Stored data:
╭──
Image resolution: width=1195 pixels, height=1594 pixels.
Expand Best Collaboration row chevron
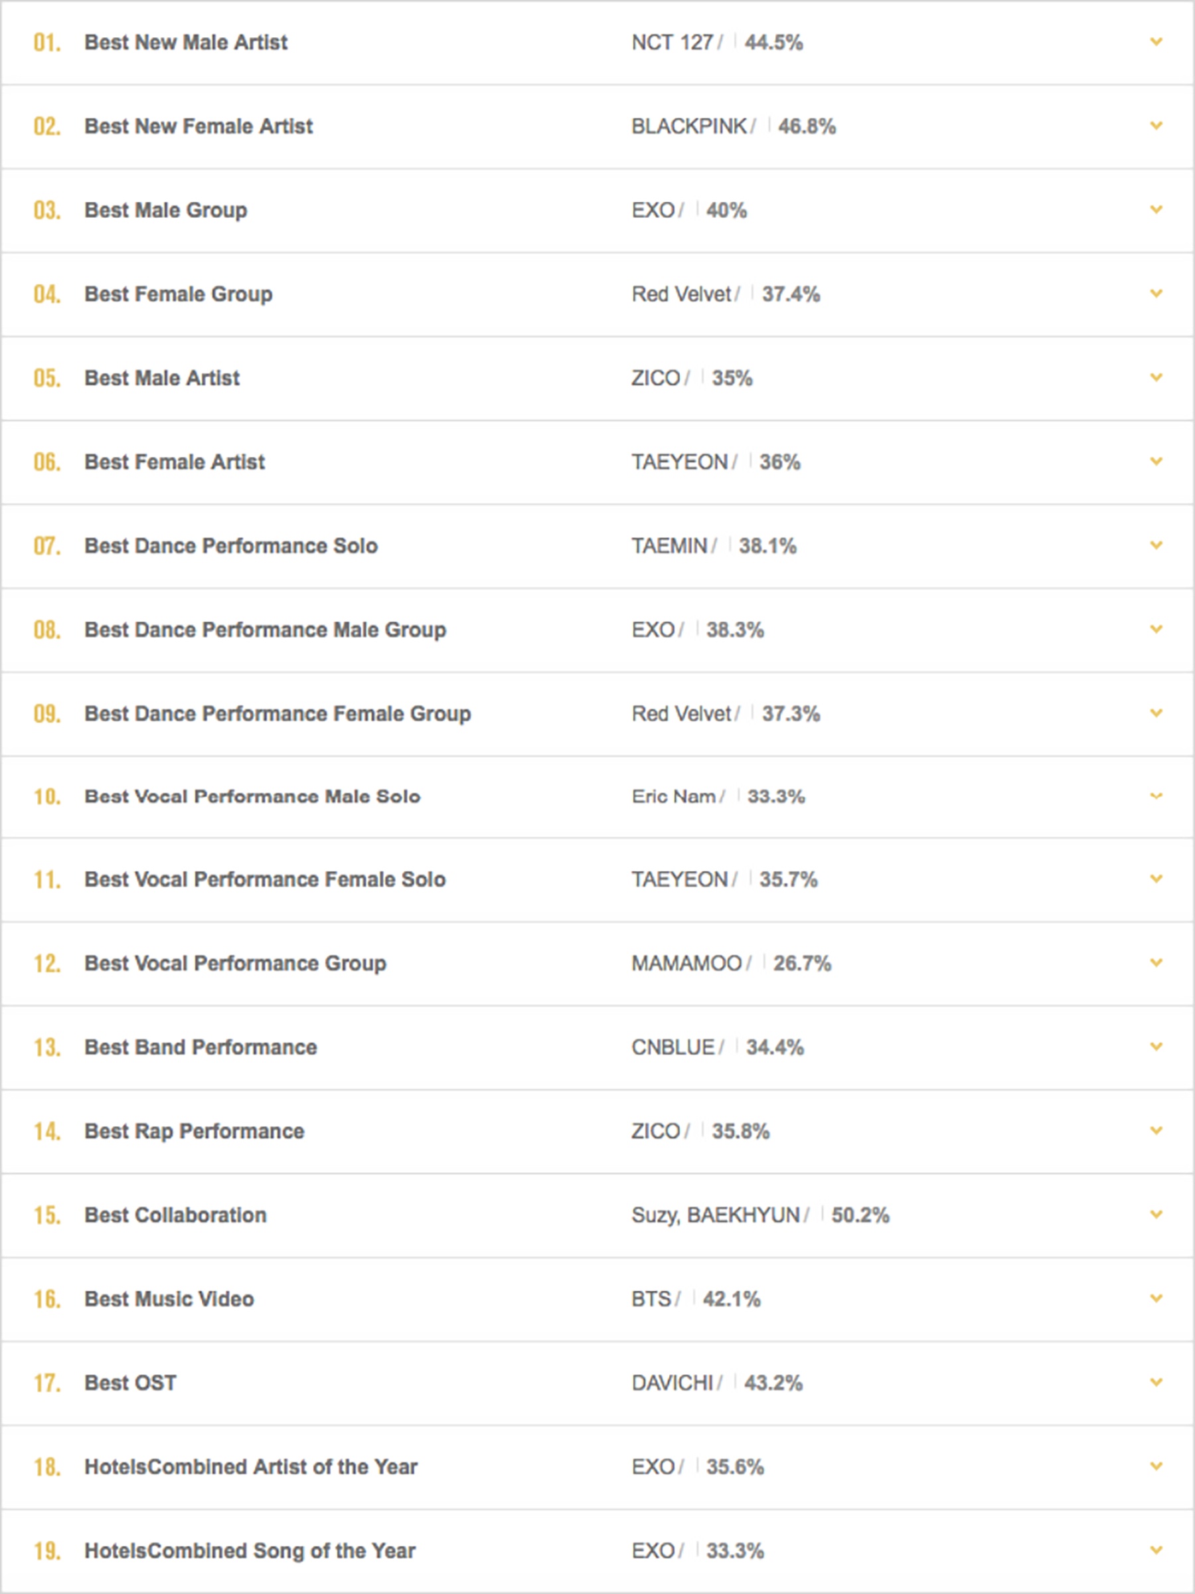point(1156,1215)
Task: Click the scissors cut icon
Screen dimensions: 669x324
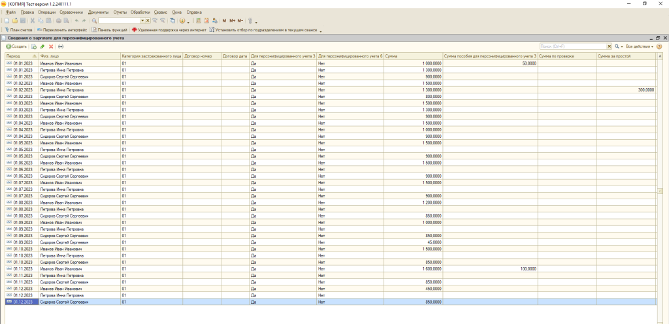Action: click(x=32, y=21)
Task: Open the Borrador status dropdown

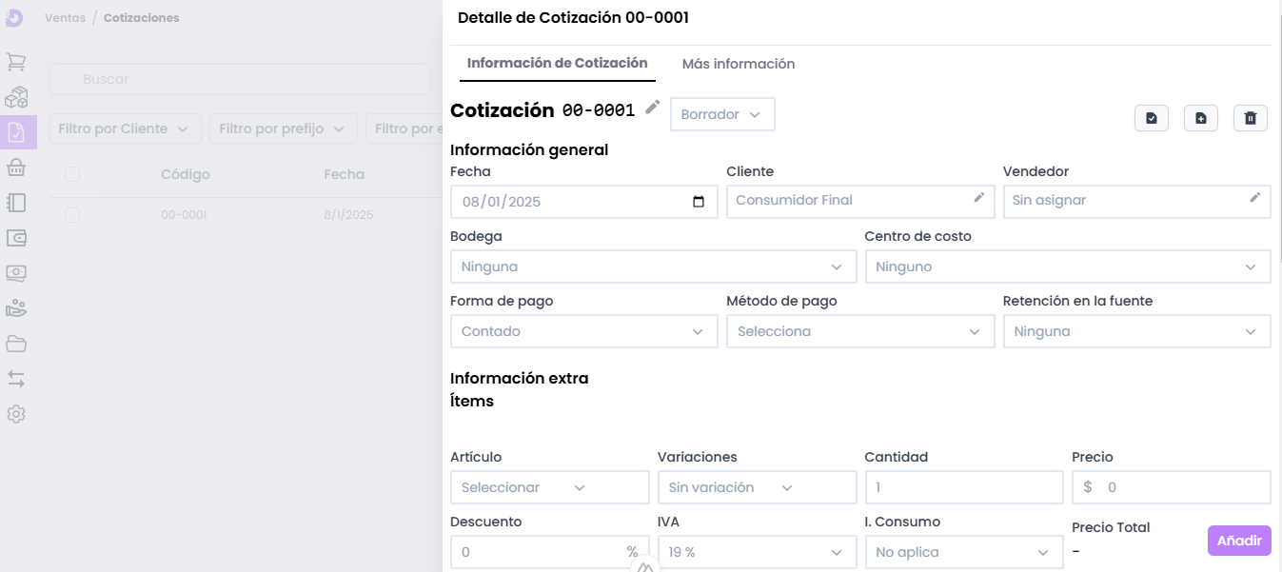Action: [x=722, y=114]
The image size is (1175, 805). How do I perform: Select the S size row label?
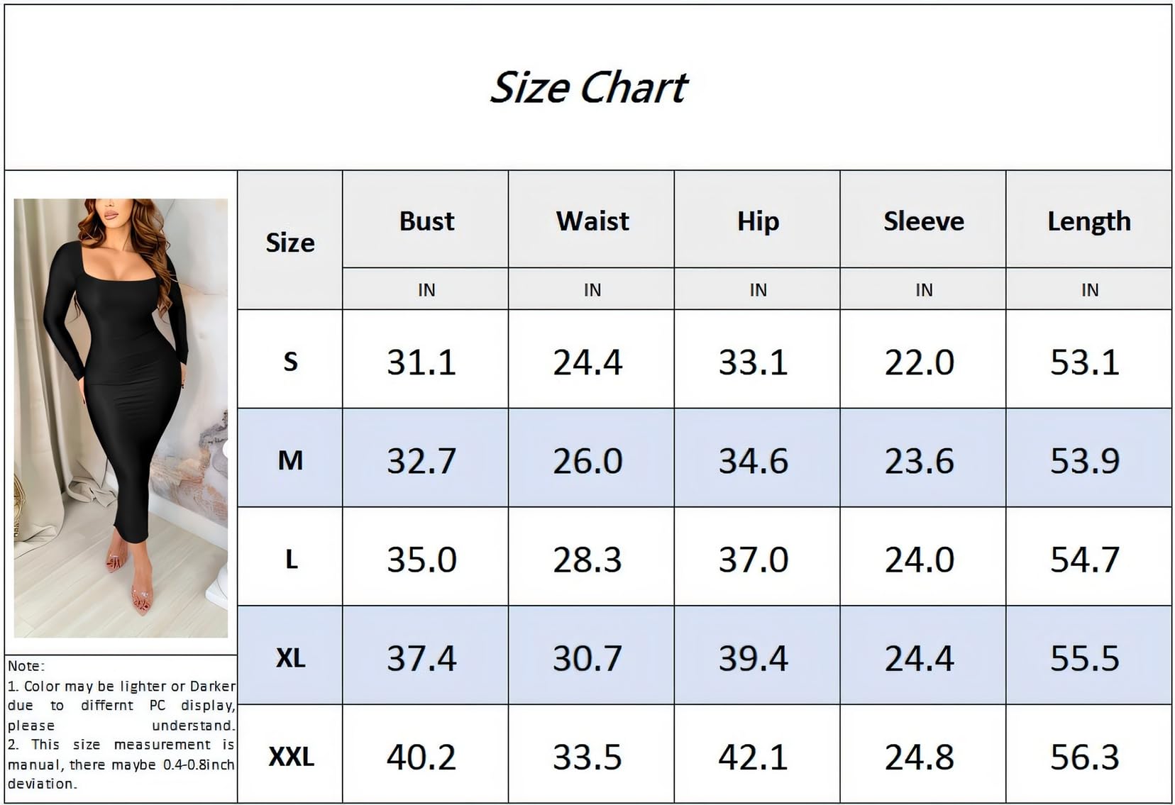290,362
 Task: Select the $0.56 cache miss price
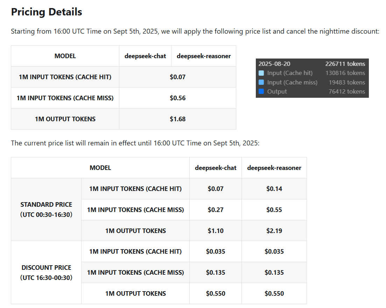(x=177, y=98)
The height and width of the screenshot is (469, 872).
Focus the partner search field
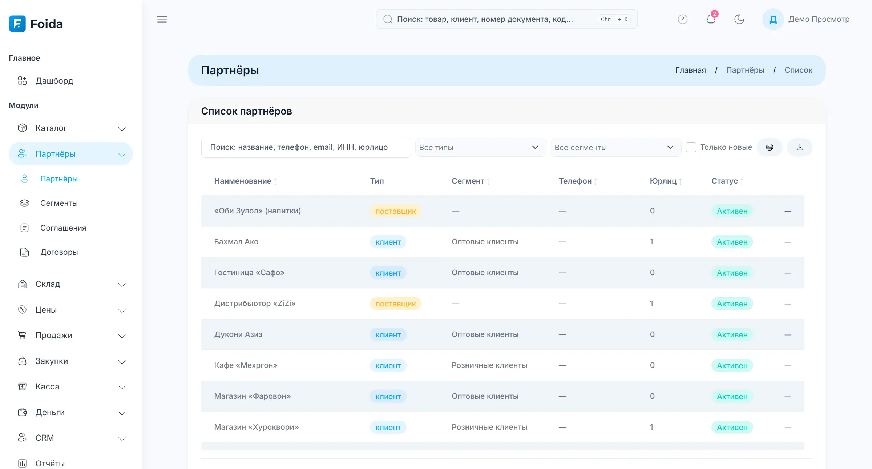click(x=306, y=147)
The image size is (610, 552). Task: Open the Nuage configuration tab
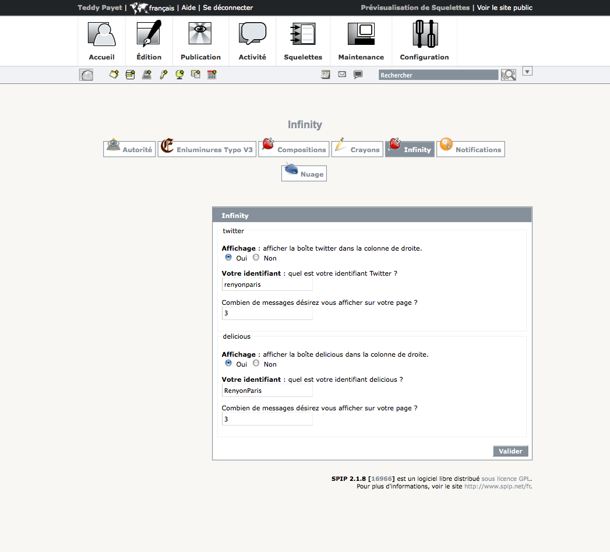(x=304, y=173)
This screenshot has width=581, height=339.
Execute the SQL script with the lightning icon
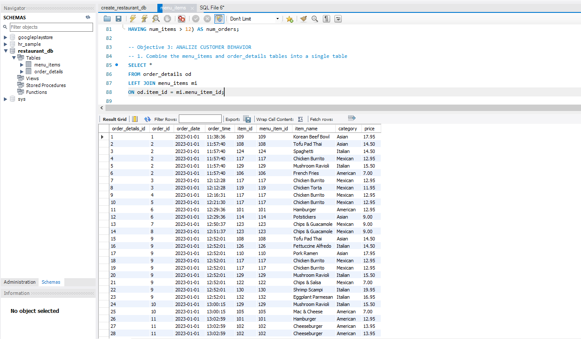click(x=132, y=18)
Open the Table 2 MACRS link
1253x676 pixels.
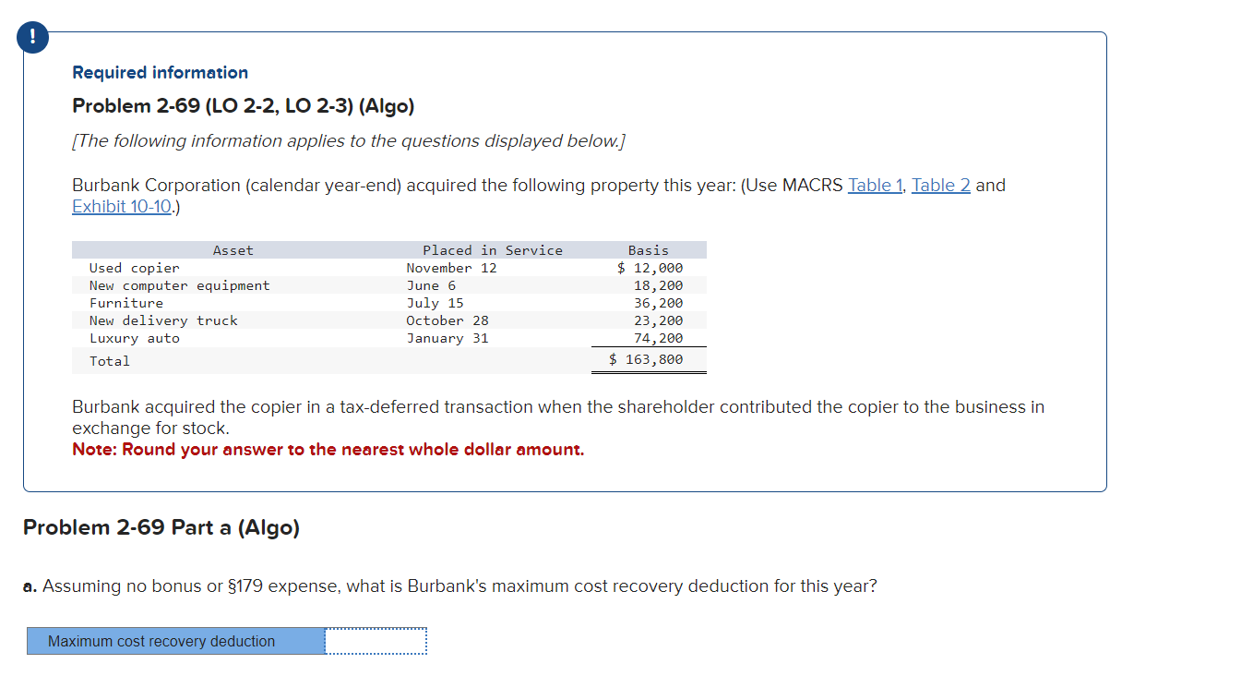point(940,185)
╰──
What the task asks: From the entries, report each line that includes the word "screenshot".

Exercise output:
The height and width of the screenshot is (469, 872).
This screenshot has width=581, height=339.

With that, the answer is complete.